**COMPITI DA SVOLGERE**
a – Secondo il brano sui predatori marini antartici, per quale motivo le nuove zone verso cui si spostano i predatori dovrebbero diventare aree marine protette? Rispondere in una-tre frasi.
b – Scrivere il seguito del brano sui predatori marini antartici, riprendendo dopo l'ultima frase riportata.

**BRANO PROPOSTO**
________________________
Studio internazionale dimostra le conseguenze sulla diversità biologica di sfruttamento delle risorse marine, cambiamento climatico e inquinamento.
SIENA – Settanta studiosi di tutto il mondo hanno raccolto una gran mole di informazioni, che coprono il periodo dal 1991 al 2016, per ricostruire gli spostamenti dei predatori marini antartici: è lo studio appena pubblicato sulla rivista scientifica Nature a cui l’Università di Siena, unico ente italiano, ha partecipato nell’ambito del Programma Nazionale di Ricerche in Antartide.
“L’Oceano meridionale, benché remoto – spiega Silvia Olmastroni, coautrice dello studio e collaboratrice del dipartimento di Scienze fisiche, della terra e dell’ambiente dell’Ateneo senese – non è indenne ai cambiamenti dovuti allo sfruttamento delle risorse marine, al cambiamento climatico e all’inquinamento. Queste alterazioni possono spingere i predatori marini a spostarsi verso nuove zone – che diventano importanti per la loro sopravvivenza – che dovrebbero diventare aree marine protette”.
“Ad esempio – prosegue Olmastroni – cetacei e pinguini si muoveranno verso aree dove possono nutrirsi di krill, mentre elefanti marini e albatri in aree ricche di pesce, calamari o altre prede. Se tutti questi animali e le loro prede si concentrano nella stessa zona, allora quest’area ha un’alta diversità biologica e quindi un importante significato ecologico”.
________________________
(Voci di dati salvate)
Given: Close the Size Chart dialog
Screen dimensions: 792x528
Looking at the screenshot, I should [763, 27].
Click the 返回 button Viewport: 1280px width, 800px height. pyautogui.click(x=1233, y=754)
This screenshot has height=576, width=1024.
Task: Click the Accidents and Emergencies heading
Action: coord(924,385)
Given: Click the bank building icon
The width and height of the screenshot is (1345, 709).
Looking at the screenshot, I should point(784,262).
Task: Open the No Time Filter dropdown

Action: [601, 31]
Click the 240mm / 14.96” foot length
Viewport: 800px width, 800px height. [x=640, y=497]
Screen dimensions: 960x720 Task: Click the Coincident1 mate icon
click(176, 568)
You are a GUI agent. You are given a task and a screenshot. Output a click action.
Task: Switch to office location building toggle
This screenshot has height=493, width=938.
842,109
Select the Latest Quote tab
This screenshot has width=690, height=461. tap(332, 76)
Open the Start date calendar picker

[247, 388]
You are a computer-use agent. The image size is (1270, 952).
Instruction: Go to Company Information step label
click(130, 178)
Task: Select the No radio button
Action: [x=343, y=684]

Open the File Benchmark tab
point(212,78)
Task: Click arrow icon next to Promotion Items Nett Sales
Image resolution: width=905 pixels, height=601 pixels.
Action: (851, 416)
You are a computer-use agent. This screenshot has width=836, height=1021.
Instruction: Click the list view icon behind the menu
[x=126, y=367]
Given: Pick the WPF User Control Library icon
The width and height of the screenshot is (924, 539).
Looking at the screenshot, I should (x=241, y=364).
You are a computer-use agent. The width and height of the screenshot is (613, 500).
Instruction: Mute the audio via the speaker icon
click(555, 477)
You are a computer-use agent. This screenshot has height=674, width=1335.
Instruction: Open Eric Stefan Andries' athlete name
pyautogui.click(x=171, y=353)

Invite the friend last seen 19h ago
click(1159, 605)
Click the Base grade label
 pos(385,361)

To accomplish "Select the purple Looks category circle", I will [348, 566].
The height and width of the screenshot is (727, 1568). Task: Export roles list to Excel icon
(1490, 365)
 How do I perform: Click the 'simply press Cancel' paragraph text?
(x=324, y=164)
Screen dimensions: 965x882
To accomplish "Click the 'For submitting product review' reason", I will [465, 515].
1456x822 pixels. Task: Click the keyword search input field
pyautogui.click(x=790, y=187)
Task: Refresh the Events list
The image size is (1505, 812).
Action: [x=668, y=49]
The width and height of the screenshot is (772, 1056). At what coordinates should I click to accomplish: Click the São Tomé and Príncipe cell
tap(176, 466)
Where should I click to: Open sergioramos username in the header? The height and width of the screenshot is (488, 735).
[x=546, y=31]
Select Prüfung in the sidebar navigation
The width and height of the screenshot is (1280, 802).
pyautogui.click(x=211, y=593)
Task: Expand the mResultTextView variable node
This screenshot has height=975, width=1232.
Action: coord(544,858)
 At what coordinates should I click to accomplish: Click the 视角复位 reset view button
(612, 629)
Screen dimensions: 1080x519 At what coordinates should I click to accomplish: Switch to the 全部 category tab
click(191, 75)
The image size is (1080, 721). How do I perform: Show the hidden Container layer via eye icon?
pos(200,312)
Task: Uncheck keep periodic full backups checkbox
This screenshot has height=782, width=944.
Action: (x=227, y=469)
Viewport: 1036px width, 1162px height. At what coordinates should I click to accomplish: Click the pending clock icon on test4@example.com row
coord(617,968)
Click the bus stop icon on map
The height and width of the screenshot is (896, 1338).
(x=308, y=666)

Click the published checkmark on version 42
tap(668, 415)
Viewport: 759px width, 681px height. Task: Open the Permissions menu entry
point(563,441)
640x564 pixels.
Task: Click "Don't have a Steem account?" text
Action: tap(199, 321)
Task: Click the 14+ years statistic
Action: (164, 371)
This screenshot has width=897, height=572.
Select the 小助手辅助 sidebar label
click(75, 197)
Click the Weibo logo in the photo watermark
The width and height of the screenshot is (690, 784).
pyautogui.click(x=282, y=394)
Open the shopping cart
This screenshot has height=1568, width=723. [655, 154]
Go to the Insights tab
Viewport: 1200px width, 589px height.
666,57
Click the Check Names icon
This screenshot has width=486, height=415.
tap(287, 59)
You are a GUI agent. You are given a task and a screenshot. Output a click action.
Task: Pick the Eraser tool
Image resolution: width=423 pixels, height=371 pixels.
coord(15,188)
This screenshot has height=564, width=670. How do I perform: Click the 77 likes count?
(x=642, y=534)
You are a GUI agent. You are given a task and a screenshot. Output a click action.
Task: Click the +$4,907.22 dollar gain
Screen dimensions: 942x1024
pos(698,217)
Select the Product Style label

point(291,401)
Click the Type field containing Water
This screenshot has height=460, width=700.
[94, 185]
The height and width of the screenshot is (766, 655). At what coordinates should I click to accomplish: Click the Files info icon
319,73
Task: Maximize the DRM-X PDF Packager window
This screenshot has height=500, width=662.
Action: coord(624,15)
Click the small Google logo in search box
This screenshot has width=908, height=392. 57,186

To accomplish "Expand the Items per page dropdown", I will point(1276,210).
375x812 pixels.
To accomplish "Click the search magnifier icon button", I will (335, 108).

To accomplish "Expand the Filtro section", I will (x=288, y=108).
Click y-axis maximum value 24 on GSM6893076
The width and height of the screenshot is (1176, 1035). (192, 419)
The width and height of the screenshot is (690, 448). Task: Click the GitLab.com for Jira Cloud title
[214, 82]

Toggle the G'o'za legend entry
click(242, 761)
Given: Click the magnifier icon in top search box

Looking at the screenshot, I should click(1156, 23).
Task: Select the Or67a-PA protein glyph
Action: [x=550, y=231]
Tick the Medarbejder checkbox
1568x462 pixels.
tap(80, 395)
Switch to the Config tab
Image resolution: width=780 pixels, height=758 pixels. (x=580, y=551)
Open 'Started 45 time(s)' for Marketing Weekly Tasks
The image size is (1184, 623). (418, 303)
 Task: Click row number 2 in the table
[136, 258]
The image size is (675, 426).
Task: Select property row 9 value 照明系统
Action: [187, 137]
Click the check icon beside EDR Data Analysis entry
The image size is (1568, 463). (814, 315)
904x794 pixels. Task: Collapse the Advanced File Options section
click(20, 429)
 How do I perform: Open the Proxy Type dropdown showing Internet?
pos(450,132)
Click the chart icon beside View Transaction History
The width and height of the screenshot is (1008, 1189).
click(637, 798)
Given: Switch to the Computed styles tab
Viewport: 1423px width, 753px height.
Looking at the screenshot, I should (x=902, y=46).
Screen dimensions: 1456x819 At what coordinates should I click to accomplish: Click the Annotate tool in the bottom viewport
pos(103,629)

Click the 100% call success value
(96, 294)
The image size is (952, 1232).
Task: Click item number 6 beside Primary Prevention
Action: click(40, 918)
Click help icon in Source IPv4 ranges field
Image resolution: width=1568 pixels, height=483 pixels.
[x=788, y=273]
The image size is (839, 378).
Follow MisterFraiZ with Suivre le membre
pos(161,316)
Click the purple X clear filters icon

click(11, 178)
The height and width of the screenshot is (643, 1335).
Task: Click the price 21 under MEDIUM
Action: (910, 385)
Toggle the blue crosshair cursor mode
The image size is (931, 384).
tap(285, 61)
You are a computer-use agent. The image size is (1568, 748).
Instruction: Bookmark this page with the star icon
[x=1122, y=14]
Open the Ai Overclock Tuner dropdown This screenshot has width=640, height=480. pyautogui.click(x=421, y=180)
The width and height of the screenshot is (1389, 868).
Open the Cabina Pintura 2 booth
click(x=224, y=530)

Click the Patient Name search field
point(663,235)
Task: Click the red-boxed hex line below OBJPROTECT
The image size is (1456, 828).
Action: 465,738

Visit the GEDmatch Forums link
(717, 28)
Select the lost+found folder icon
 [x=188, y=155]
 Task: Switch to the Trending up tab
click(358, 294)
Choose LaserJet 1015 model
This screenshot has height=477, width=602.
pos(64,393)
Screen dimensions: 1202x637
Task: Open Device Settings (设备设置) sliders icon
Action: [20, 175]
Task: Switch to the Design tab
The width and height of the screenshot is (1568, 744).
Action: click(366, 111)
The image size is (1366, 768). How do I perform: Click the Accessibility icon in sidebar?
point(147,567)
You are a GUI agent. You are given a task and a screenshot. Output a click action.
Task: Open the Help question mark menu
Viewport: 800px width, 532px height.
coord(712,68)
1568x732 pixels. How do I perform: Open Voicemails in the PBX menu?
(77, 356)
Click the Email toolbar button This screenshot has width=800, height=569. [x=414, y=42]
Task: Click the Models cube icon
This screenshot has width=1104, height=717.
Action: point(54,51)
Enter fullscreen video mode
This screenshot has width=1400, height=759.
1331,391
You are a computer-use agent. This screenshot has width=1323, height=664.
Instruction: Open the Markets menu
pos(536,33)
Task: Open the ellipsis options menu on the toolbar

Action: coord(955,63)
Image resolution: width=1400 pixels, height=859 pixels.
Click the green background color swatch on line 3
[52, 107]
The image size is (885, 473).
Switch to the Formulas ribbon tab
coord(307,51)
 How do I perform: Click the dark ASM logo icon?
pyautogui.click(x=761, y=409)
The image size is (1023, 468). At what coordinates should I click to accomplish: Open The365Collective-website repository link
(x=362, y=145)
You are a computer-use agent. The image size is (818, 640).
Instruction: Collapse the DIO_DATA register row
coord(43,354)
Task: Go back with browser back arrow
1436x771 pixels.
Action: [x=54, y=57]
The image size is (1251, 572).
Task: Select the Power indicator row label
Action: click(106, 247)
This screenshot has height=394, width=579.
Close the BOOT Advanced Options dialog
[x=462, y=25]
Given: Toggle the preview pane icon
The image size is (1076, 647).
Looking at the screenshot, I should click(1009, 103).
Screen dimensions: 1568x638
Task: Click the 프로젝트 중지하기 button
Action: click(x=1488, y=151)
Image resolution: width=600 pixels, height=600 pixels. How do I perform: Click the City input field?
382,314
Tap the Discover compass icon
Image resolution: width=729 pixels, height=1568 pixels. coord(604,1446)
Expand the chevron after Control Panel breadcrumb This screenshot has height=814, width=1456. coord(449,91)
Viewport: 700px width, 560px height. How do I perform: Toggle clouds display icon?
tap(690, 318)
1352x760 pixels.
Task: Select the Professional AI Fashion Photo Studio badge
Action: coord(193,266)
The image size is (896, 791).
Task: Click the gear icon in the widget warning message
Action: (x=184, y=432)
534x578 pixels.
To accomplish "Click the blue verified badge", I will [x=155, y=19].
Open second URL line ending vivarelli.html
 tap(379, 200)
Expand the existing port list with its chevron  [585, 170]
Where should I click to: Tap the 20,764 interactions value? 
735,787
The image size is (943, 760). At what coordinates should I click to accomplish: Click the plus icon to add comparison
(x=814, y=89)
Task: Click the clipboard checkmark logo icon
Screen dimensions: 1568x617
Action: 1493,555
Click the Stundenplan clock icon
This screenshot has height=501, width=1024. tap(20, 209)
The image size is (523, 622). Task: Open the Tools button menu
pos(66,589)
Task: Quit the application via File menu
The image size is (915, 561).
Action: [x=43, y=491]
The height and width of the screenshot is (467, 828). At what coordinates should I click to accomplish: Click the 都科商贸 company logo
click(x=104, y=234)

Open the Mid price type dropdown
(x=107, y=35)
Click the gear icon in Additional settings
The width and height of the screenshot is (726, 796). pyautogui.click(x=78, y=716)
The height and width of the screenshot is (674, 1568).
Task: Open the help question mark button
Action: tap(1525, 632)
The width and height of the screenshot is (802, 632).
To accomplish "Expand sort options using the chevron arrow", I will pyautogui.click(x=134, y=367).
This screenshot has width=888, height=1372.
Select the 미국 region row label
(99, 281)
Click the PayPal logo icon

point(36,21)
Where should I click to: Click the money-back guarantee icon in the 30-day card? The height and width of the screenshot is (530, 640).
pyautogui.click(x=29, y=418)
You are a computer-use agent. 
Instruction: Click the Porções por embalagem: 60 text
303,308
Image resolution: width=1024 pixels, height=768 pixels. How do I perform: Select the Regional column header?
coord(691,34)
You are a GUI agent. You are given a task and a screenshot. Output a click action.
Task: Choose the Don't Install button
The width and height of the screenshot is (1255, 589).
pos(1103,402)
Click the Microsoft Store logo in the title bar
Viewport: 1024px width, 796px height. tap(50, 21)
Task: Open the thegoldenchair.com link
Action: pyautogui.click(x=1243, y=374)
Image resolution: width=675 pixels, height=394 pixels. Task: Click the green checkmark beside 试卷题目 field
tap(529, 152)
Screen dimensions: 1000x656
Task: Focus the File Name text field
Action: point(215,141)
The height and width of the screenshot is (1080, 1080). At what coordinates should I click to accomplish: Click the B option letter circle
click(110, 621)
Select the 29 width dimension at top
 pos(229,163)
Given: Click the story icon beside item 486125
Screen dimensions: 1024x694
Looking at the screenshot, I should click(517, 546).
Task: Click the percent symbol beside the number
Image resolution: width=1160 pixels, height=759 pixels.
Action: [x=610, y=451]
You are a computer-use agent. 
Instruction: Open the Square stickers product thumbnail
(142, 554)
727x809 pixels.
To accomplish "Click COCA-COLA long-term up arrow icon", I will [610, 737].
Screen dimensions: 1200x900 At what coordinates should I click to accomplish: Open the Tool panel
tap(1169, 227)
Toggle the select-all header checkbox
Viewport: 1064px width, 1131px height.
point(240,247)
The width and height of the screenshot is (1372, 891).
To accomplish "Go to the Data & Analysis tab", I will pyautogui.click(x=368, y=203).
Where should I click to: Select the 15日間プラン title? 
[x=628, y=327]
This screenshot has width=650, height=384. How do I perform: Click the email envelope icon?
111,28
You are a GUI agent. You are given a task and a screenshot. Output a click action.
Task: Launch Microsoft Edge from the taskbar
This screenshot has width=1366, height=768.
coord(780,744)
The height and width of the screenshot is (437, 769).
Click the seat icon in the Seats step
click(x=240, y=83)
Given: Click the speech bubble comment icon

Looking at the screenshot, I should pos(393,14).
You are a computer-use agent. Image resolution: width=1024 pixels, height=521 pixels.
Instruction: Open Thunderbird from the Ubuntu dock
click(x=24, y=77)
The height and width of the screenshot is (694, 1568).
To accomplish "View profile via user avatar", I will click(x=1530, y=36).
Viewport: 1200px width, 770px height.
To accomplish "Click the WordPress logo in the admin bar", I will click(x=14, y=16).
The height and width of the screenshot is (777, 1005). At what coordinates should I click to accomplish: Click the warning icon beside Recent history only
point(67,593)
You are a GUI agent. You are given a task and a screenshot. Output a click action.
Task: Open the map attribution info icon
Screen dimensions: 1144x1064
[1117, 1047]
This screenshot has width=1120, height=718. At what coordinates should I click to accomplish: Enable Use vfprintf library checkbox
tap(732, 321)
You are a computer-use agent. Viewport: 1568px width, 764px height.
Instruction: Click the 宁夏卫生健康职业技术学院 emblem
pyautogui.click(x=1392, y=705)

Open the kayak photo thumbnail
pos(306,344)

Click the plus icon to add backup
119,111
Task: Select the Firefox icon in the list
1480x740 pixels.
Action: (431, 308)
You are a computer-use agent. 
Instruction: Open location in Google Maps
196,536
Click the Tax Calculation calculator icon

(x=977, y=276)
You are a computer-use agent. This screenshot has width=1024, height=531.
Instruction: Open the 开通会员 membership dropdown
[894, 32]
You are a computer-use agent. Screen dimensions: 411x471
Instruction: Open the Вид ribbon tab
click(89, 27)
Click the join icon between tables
________________________
**RISULTATI DEI COMPITI**
a – Le alterazioni dovute allo sfruttamento delle risorse marine, al cambiamento climatico e all'inquinamento possono spingere i predatori marini a spostarsi verso nuove zone. Queste zone diventano importanti per la loro sopravvivenza e per questo dovrebbero diventare aree marine protette.

b –
Le informazioni raccolte riguardano 17 specie: 5 di mammiferi marini (tra cui 1 di balena, 2 di otaria e 3 di foca) e 12 di uccelli marini (5 di pinguino, 5 di albatro e 2 di petrello). Un campione complessivo di 4.060 individui sui quali sono state rilevate 2,9 milioni di coordinate spaziali con strumenti appositamente progettati per le varie specie: geolocatori con sensore della luminosità, trasmettitori satellitari- usati dai ricercatori senesi per il pinguino di Adelia (una delle specie monitorate)- e GPS.
Attraverso la modellizzazione dei dati di telemetria reali e di numerose variabili ambientali marine (tra le quali il tipo di habitat, la presenza di ghiaccio marino, la concentrazione della clorofilla) questo studio ha creato uno strumento utile per delineare alcune aree ecologicamente significative dell’Oceano Meridionale.
I ricercatori dell’Università di Siena sono impegnati dal 1994 negli studi sul pinguino di Adelia attraverso il Programma Nazionale di Ricerche in Antartide, che quest’anno è arrivato alla sua 35 ma spedizione antartica. Parte dei dati e delle ricerche condotte in questi ultimi 20 anni hanno contribuito al gruppo di lavoro che ha coordinato la rete di scienziati coinvolti nella creazione di un database senza precedenti relativo ai predatori marini antartici e nella pubblicazione scientifica su Nature.